Le passeur de l’équipe de France avait «besoin» de vivre «à fond un truc nouveau» dans le championnat japonais pour évacuer plus facilement la déception du Mondial en septembre dernier.
Comment se passe cette nouvelle aventure ?
Antoine Brizard : L’ambiance, les salles, le niveau de jeu, le club, tout est incroyable. J’avais des attentes importantes au niveau du professionnalisme, ce pour quoi j’étais venu, et c’est encore au-delà de ce qu’on attendait avec ma femme. On joue le samedi et le dimanche tous les week-ends, donc c’est un rythme un peu spécial à prendre, un peu dur, mais c’est plutôt cool. Les matches sont toujours un évènement : notre premier, contre le champion Suntory, a été délocalisé à Kobe dans l’une des plus belles salles dans lesquelles j’ai joué, et il y avait 9.500 personnes. Il y a un écosystème qu’on n’a pas l’habitude de voir en Europe (pour du volley, NDLR), avec un village autour de la salle, des food-trucks, du «merch» (produits dérivés, NDLR). Les gens viennent deux-trois heures avant le match, même en saison régulière. Notre club particulièrement est très suivi, on a beaucoup de fans même à l’extérieur.
Après quatre saisons à Piacenza en Italie, vous étiez à la recherche d’un cadre plus professionnel ?
Oui, en Europe en général je trouve que souvent les clubs ne se donnent pas forcément au quotidien les moyens de leurs ambitions. Et ça passe par des détails mais qui n’en sont pas. Je viens content à l’entraînement tous les jours parce que tout est nickel autour, je ne pense qu’au volley : tout est anticipé, dès qu’on a le moindre problème, on n’a qu’à demander une fois (pour le régler, NDLR). Pareil pour ma femme, qu’ils considèrent aussi importante que moi. Les infrastructures sont géniales : une salle de muscu très bien équipée, un plateau kiné comme je n’en ai jamais vu, une salle de balnéo avec bain froid, bain chaud, piscine à contre-courant… On part en déplacement avec deux bus, un pour les joueurs, un pour le staff, (l’encadrement) amène des barres de muscu même si seulement deux joueurs en ont besoin, on est tout seul en chambre…
De quoi mieux évacuer la déception du Mondial ?
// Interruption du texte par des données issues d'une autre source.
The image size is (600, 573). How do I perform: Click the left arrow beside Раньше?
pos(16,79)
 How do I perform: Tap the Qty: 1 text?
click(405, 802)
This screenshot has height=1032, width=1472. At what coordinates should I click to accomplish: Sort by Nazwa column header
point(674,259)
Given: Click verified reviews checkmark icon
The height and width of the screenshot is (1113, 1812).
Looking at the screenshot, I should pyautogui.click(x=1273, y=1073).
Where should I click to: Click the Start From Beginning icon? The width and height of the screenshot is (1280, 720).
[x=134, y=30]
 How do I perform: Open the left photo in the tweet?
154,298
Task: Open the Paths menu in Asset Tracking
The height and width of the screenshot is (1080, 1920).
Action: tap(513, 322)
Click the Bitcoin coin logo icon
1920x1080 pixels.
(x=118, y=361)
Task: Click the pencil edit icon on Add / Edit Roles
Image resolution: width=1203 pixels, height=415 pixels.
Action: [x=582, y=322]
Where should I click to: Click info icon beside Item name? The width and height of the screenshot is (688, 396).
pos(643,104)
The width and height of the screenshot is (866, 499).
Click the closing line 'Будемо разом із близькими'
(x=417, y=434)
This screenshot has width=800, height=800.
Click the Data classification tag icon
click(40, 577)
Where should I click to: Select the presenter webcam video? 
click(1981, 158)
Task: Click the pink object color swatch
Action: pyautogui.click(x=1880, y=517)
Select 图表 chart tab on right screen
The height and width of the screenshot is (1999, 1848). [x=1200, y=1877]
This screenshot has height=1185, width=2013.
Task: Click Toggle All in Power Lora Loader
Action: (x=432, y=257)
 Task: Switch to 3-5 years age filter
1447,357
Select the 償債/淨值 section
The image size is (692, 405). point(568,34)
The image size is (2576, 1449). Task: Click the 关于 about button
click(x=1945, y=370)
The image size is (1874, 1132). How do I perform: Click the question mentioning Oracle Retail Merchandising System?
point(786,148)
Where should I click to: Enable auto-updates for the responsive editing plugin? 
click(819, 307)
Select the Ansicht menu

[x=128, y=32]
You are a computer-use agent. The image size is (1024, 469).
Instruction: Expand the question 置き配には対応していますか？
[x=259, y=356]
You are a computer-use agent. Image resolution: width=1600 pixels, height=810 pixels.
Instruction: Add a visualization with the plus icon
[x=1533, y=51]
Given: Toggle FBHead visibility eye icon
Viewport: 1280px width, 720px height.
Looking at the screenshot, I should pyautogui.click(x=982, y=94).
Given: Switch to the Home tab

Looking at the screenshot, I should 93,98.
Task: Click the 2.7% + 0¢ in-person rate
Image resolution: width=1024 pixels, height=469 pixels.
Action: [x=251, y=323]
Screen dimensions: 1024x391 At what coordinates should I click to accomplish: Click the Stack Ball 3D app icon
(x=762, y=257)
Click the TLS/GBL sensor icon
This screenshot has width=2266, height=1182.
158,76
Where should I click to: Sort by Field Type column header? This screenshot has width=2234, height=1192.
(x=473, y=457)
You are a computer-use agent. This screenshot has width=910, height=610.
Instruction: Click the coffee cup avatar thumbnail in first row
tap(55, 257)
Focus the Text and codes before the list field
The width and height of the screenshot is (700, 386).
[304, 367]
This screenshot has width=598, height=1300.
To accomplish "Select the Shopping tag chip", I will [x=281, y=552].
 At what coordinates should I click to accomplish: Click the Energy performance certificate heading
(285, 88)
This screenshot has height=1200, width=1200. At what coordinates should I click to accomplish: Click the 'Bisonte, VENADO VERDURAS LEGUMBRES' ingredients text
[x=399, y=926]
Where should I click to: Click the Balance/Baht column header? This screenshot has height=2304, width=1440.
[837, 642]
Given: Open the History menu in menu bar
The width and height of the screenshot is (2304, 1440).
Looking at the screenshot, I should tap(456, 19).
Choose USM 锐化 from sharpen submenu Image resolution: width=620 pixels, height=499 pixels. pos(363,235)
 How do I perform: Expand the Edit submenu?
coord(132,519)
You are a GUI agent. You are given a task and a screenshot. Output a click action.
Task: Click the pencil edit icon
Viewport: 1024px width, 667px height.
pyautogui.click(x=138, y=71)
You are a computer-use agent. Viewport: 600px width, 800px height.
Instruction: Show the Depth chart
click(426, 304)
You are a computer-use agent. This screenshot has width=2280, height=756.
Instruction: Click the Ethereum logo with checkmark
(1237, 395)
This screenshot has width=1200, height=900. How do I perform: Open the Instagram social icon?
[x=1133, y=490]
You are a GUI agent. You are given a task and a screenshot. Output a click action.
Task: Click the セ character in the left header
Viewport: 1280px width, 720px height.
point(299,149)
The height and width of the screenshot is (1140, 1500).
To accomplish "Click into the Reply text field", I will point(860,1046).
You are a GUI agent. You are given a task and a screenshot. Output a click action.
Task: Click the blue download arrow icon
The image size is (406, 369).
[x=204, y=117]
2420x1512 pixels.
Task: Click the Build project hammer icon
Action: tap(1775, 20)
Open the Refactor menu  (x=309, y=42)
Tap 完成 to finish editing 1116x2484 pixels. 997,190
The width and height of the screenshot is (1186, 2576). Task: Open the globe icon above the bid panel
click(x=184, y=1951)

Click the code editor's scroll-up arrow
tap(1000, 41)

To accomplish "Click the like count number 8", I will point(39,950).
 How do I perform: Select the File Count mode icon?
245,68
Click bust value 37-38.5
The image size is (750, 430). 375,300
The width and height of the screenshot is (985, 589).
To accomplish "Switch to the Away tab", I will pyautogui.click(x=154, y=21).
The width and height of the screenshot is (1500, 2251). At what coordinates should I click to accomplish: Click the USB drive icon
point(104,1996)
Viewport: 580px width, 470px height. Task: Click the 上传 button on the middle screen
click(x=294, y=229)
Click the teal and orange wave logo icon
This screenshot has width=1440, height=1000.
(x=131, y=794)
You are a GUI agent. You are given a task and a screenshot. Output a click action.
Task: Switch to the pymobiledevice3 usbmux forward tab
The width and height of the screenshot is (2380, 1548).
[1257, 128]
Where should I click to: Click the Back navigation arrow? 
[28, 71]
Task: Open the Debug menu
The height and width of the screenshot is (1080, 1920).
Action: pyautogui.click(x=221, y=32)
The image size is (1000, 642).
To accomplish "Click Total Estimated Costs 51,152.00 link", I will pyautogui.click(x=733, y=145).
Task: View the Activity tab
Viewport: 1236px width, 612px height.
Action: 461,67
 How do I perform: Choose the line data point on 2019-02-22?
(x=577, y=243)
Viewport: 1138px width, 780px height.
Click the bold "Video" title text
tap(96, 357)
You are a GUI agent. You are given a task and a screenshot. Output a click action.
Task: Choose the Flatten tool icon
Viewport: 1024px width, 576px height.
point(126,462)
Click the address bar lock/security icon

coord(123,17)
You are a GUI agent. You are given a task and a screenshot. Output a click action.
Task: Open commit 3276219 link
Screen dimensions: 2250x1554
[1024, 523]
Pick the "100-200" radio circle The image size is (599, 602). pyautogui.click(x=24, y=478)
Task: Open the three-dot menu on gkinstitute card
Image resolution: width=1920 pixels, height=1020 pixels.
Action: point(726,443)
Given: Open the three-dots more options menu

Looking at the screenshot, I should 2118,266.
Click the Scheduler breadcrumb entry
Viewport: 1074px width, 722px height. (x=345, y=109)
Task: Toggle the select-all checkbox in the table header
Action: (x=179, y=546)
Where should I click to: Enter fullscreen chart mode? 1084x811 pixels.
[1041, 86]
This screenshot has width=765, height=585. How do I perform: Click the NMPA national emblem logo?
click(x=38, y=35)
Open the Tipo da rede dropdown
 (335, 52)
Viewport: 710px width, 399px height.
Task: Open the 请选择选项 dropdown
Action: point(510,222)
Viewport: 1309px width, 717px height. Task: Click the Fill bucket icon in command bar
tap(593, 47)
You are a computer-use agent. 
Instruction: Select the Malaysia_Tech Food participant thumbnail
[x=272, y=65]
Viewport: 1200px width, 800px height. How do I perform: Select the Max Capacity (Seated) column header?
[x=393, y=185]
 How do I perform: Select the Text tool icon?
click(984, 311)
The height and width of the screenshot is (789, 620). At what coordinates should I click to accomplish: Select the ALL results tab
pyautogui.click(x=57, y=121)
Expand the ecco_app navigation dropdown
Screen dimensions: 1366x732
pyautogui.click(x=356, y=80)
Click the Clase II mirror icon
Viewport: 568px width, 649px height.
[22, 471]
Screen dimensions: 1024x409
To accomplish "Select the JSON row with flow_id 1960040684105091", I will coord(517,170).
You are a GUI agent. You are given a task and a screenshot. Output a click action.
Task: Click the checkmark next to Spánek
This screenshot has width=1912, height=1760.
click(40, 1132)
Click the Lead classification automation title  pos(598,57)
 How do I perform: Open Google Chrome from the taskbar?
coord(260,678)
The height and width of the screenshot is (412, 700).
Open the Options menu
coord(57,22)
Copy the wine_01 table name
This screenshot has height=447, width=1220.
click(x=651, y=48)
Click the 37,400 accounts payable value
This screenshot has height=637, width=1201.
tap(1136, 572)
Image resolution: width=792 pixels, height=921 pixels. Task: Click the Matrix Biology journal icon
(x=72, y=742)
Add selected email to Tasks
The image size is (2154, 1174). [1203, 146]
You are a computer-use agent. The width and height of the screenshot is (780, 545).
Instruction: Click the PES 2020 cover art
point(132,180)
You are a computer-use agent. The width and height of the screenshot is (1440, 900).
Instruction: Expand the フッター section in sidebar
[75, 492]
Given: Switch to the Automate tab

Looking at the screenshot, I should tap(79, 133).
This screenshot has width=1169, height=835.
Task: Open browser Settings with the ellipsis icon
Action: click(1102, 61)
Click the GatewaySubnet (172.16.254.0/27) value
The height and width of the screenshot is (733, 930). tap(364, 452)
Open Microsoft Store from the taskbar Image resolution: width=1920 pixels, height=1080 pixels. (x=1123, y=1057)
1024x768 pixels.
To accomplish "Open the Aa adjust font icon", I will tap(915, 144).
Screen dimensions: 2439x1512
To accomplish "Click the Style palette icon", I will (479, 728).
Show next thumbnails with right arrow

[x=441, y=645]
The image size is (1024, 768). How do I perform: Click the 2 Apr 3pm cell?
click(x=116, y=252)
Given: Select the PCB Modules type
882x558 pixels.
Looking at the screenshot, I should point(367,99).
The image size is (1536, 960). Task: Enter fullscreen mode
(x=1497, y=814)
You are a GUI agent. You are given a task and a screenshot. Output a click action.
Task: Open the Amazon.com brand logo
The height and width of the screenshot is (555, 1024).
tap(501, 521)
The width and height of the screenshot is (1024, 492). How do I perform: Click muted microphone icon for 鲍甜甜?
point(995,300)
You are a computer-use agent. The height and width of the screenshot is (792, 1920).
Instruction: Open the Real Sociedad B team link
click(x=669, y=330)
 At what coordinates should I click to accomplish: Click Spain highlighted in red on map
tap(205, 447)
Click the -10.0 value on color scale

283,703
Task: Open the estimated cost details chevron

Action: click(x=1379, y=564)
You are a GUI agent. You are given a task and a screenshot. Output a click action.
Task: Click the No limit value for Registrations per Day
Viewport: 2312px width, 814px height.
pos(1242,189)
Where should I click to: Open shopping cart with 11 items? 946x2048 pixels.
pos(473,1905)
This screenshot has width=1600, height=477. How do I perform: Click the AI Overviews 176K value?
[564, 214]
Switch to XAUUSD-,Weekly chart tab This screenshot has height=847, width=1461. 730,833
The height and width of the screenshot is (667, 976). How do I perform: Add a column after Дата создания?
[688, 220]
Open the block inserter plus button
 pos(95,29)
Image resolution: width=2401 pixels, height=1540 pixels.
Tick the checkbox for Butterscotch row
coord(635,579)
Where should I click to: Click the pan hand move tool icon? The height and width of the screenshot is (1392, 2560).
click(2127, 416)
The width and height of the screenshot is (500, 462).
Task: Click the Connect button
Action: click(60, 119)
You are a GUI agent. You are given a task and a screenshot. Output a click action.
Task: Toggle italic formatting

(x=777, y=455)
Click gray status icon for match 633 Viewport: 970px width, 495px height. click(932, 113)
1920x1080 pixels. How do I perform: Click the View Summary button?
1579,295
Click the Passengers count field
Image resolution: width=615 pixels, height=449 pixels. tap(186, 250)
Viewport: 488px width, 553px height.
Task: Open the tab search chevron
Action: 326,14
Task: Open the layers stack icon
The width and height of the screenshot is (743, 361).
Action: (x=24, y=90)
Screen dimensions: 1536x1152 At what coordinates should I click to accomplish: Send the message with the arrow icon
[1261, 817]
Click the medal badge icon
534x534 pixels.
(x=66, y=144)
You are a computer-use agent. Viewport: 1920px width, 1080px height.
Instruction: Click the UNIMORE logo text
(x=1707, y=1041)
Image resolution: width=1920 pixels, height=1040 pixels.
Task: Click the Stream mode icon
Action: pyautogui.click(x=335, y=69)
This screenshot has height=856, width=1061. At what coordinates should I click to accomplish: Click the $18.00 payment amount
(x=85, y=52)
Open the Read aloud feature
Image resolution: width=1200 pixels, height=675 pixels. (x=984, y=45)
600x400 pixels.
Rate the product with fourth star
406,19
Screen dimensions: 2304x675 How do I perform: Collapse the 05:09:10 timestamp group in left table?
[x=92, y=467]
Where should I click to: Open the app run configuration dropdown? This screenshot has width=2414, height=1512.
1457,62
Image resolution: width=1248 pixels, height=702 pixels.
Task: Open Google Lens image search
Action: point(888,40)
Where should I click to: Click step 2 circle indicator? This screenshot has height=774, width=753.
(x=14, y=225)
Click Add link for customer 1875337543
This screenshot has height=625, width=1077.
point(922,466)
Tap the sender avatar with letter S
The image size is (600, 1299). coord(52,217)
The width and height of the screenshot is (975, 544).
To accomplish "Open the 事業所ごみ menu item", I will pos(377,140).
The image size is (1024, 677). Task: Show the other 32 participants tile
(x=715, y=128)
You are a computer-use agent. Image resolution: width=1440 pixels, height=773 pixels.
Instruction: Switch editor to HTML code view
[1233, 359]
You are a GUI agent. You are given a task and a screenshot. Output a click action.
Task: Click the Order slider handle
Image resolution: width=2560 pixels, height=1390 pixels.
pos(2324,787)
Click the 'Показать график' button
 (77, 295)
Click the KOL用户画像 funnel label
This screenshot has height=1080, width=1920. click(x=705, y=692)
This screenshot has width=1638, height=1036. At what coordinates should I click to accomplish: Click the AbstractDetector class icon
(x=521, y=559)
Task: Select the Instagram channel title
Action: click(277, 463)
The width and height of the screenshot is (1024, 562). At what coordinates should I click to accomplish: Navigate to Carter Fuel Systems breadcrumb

Oui complètement. J’en avais besoin, ça a été très dur et c’est vrai que me concentrer à fond dans un truc nouveau, sortir de ma routine, voir des gens nouveaux, faire vraiment un «reset» (remise à zéro, NDLR) complet, ça m’a fait beaucoup de bien. Cela n’enlève pas la déception, mais ça a été plus facile de tourner la page. En 2022 (élimination en quarts, ndlr), ça m’a fait beaucoup plus mal sportivement : on aurait dû être champions du monde et on avait pris une porte dans la gueule par suffisance. J’avais vraiment l’impression qu’on était passé à côté de quelque chose. Là, on a sûrement fait des erreurs dans la préparation – il faudra qu’on en reparle – mais on n’a pas eu la chance qu’il faut pour aller au bout, avec des blessés au mauvais moment (Trévor Clévenot et Nicolas Le Goff étaient absents contre la Finlande, NDLR). Je me dis que ce n’était pas le bon moment. J’étais en larmes parce que c’était la fin de quelque chose avec certains (le capitaine Benjamin Toniutti, entre autres, a très probablement disputé sa dernière compétition, NDLR). C’est ça qui m’a dévasté. J’avais l’impression de trahir certains qui avaient fait l’effort de prolonger un an pour essayer d’être champion du monde.
Vous parlez de la préparation. La longue coupure accordée par le staff avant le Mondial a-t-elle été une erreur ?
Avec le recul, peut-être qu’on n’aurait pas dû avoir autant de vacances. Mais c’était une année post-olympique, des gens avec des enfants, (présents tous les étés) depuis sept ans, avaient besoin de souffler. Aucun regret : je ne pense pas qu’on serait arrivé au bout de l’été sans. Était-ce compatible avec le fait de faire une médaille ? Je ne sais pas…. Mais je ne suis pas sûr qu’on en parlerait si on avait perdu au tie-break contre l’Italie en quart. En tout cas moi, qui ne m’octroierai plus autant de vacances, j’en avais vraiment besoin.